The flat water, glistening in the late afternoon sunshine, is what gives the Waitemata its name and the racing was tight fought and as full of tactical display as any match racing event - a big call for these huge boats.
The five-minute pre-starts were action packed with close calls demanding action from the on-the-water umpires, whose reaction was mostly to wave the green flag to indicate that no infringement had taken place, but in the final race of the day, between Synergy and Artemis, the blue flag denoting a penalty against the Russian team was raised.
Can it possibly get any worse (for TeamOrigin)? What had looked to be in line with the general perfection all around turned into a bowl of school custard - full of hazardous content, given that Ben Ainslie and his British team had upended the Emirates Team New Zealand initial advantage of the starboard entry in the pre-start to hold control off the line. Tight circling gave the Kiwis little time to manoeuvre and they were pushed towards the pin end with the Brits tacking away on the gun and going right.
What followed was a classic tacking duel, with Ainslie and his tactician, Iain Percy, using the power of the right (on starboard tack) to force Emirates Team New Zealand towards the Auckland side of the harbour. Each time they met, Team Origin gained a couple of metres. The layline calls for the first mark are crucial in the shifting breeze, but Ainslie and Percy shot the mark with a 14 second advantage.
It should have been the beginning of a triumphal day for Ainslie against the team with which he had been the B-boat driver throughout the Cup campaign, but the shifting breeze and lack of hard match practice in these boats for the British crew proved to be their undoing. Firstly, while Percy had made a call for a gybe set at the mark, it was safer to perform a bear-away set. That was achieved while the more experienced Kiwi crew was able to gain with the more difficult gybe set.

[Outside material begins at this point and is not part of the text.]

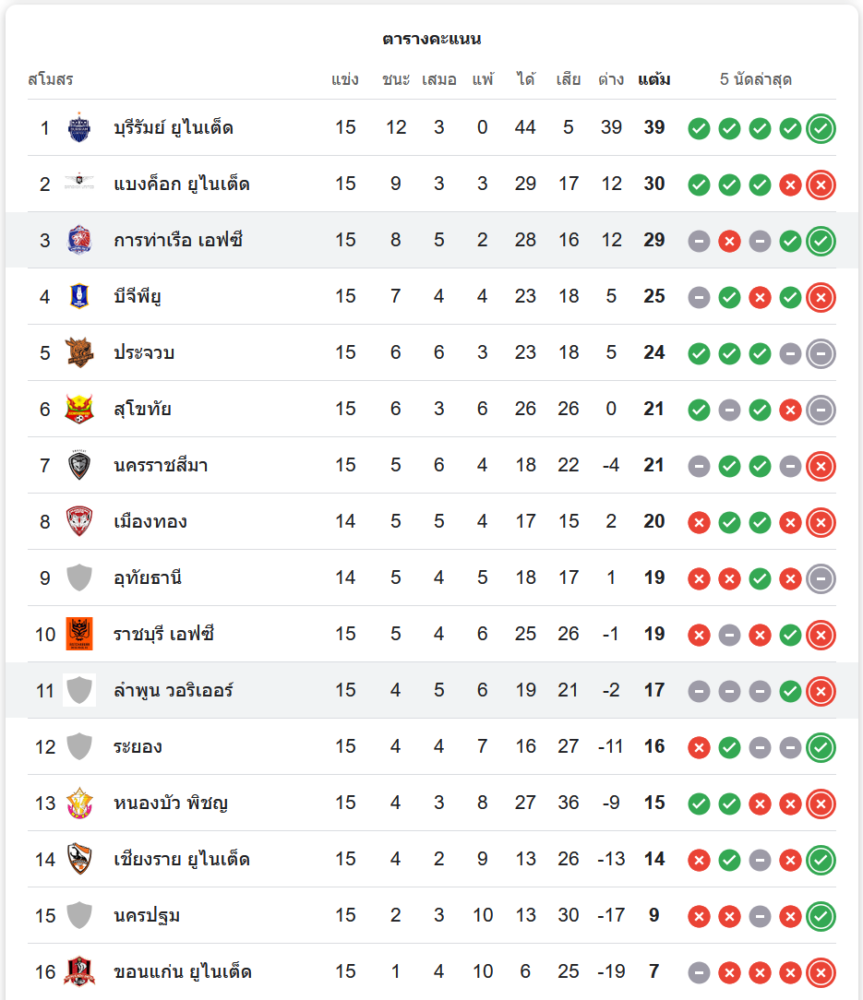The height and width of the screenshot is (1000, 863).
Task: Click the Port FC team logo
Action: (79, 240)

Just perceptibly ETNZ gained ground and as they approached the leeward gate, the bow of the Kiwis' boat was very close to the stern of TeamOrigin. Ainslie was caught with a choice of decisions. His gybe had gone badly, the jib was not up and in the kerfuffle the spinnaker boom was broken. TeamOrigin continued to sail downwind with the crew attempting to sort out the mess while the Kiwis rounded the mark and sailed away to victory.
The depth of the crew work was the measure of the match - another win for Emirates Team New Zealand, stamping its authority on the regatta. Three races, three victories; could anything be better?

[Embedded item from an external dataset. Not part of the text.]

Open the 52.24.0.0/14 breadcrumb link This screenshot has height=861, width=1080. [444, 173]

Certainly it couldn't be for the Franco-Prussian alliance of All4One, who against the odds, defeated the previously unbeaten Italians in Azzurra. Francesco Bruni had the better of the start, gaining the favoured right hand side, but the persistence of John Cutler's calls to Sebastien Col had the All4One crew locking out the Italians at the weather mark, drawing them into a dial up to the right of the buoy, until Col could dial down, break the overlap and round the mark ahead. It was indeed heady stuff.
And as if that were not enough, Cutler and Col were required to repeat the dose to the Italians at the leeward gate, sailing them well past the buoy and biding their time for the tack back to the gate, enabling them to open a decent lead. The shoulders of the Italians visibly dropped and All4One drew away to record her second win of the regatta.
As if that were not enough, the next match was just as close on the opening beat with Gavin Brady and the Latin Rascals holding off Bertrand Pace's Aleph at the top mark to round ahead by 11 seconds. It was close on the run and they began the second beat with just 12 seconds separating them. But on this windward leg, Mascalzone Latino stretched away from the French boat and continued to gain on the run to the finish.
And it didn't stop there. Terry Hutchinson on Artemis and Karol Jablonski on Synergy are two of the most experienced match racers in these boats and the sparks few early. It was in the dial-up that a late gybe by Jablonski saw Synergy penalised, but the Polish skipper of the Russian boat would simply not give up. He harried Hutchinson throughout the race and most of his 41 second loss came from taking his penalty at the finish.
Promise me that it will get better than that, and I don't think I'll believe it.